◆ **Instructions for the task**: Make an exact copy of the records, with the pictures left out.

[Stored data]
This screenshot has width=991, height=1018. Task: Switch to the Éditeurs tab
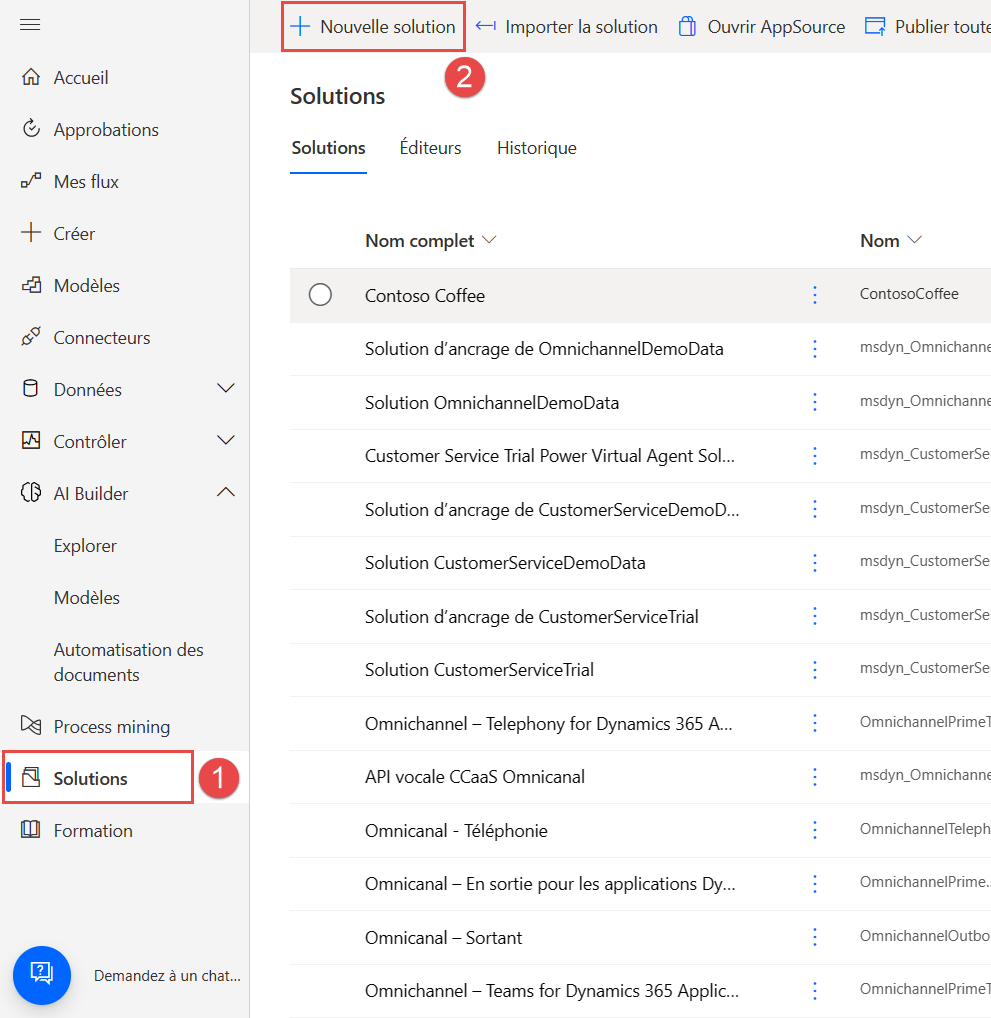[x=430, y=147]
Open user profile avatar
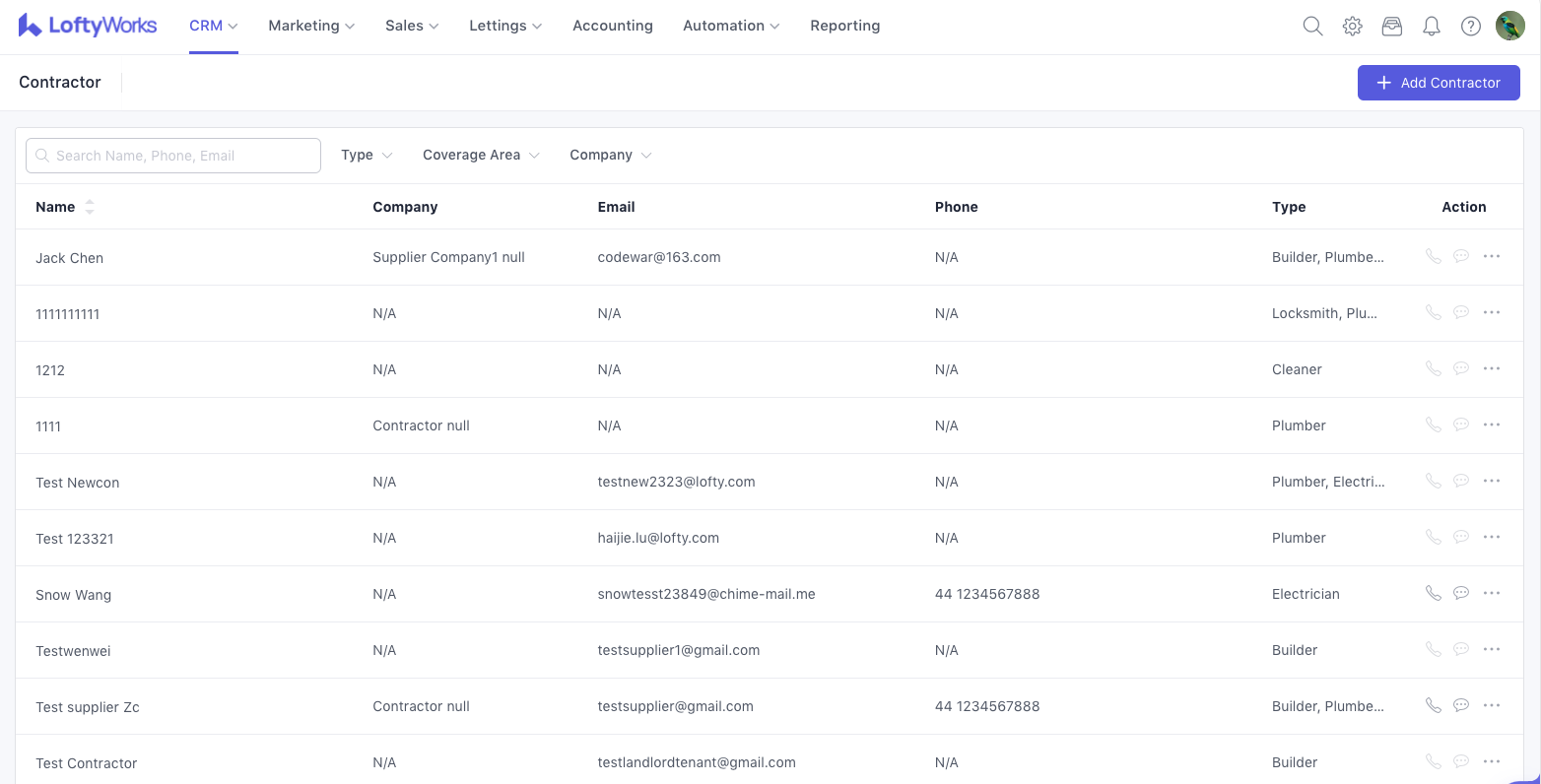 (x=1509, y=27)
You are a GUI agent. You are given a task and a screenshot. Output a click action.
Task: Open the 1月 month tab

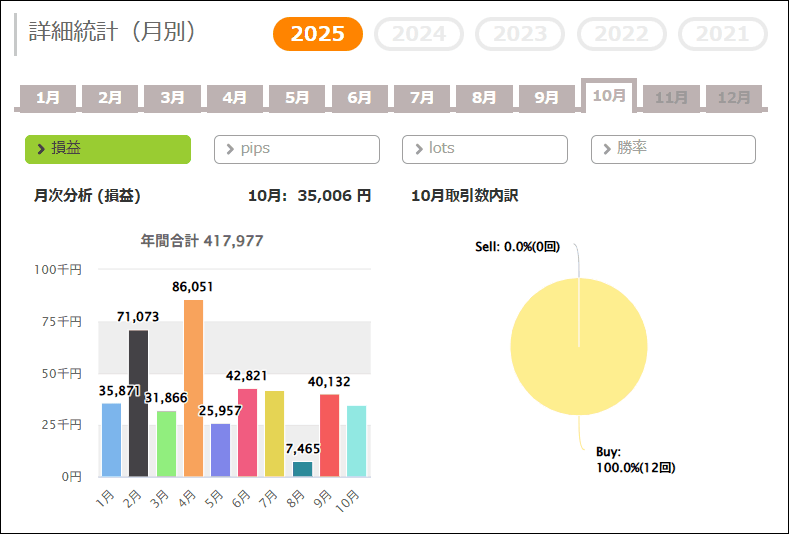click(x=48, y=97)
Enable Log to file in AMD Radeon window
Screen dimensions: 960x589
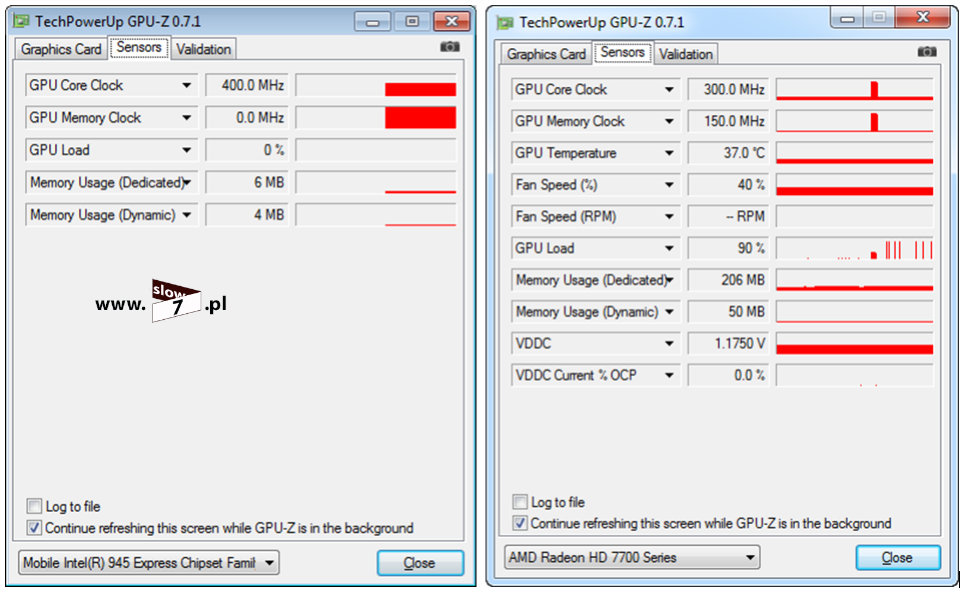pos(520,502)

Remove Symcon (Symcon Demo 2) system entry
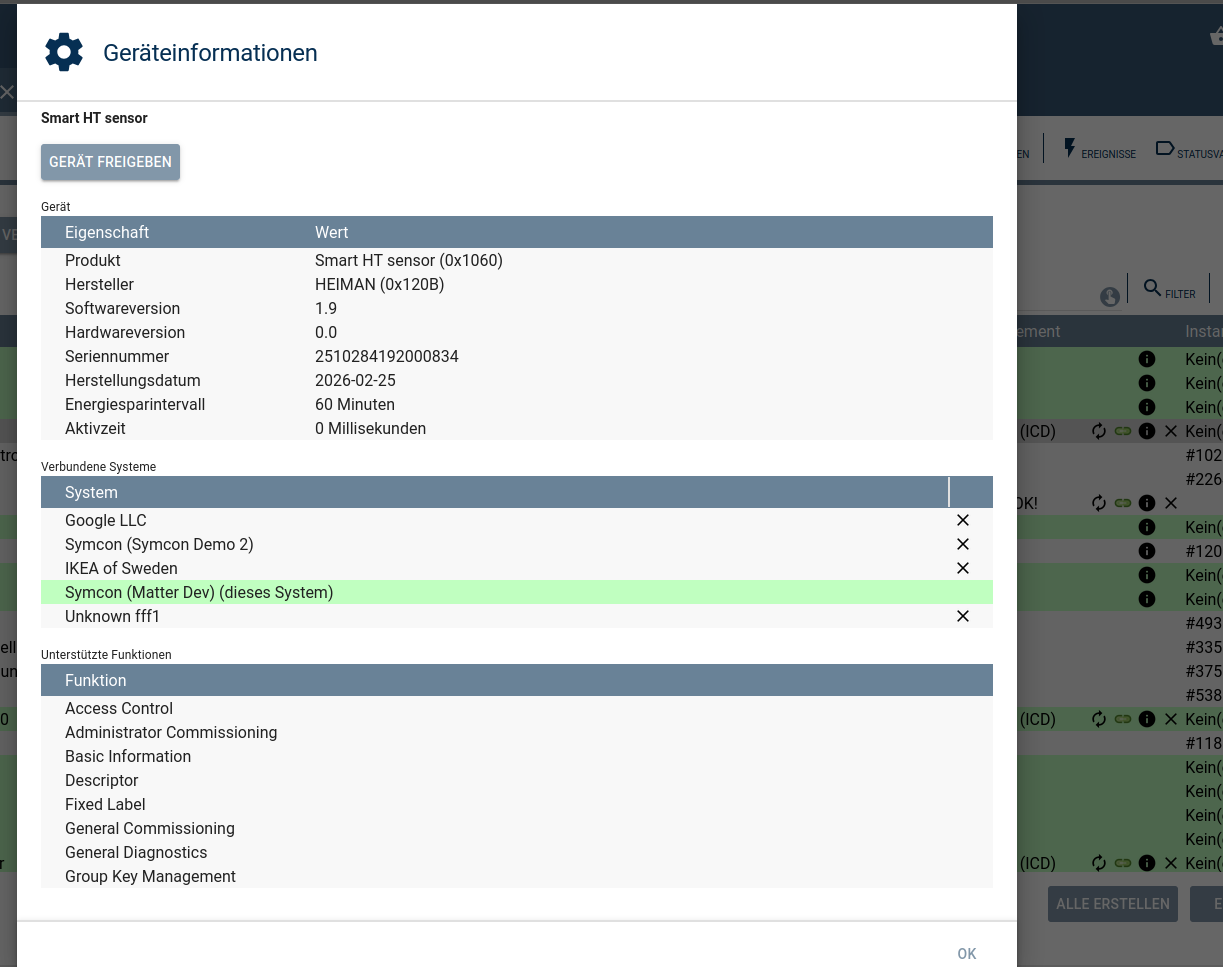pyautogui.click(x=963, y=544)
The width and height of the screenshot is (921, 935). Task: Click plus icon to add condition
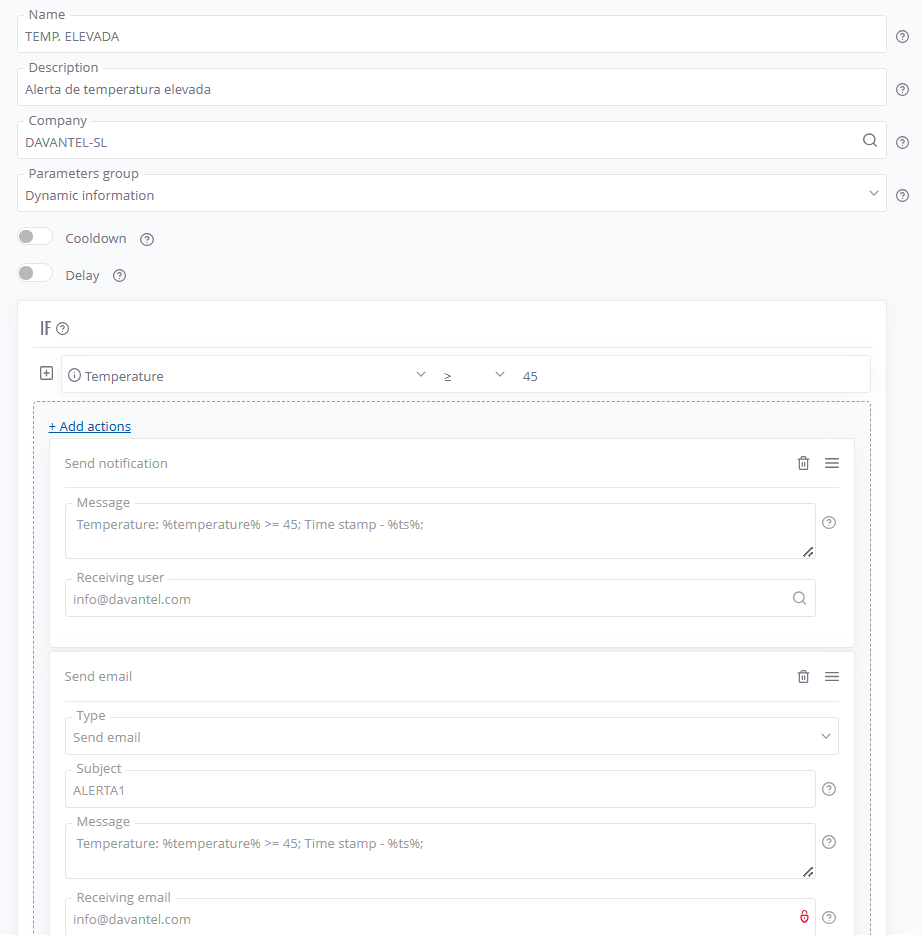(x=46, y=373)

◆ **The answer**:
This screenshot has width=991, height=1018. Task: Switch to the Éditeurs tab
[x=430, y=147]
Open user profile avatar
 (x=1509, y=27)
You are a GUI agent. You are given a task and a screenshot. Output a click action.
Task: Open the 1月 month tab

click(x=48, y=97)
Enable Log to file in AMD Radeon window
Screen dimensions: 960x589
pos(520,502)

Remove Symcon (Symcon Demo 2) system entry
pyautogui.click(x=963, y=544)
The width and height of the screenshot is (921, 935). Task: Click plus icon to add condition
(x=46, y=373)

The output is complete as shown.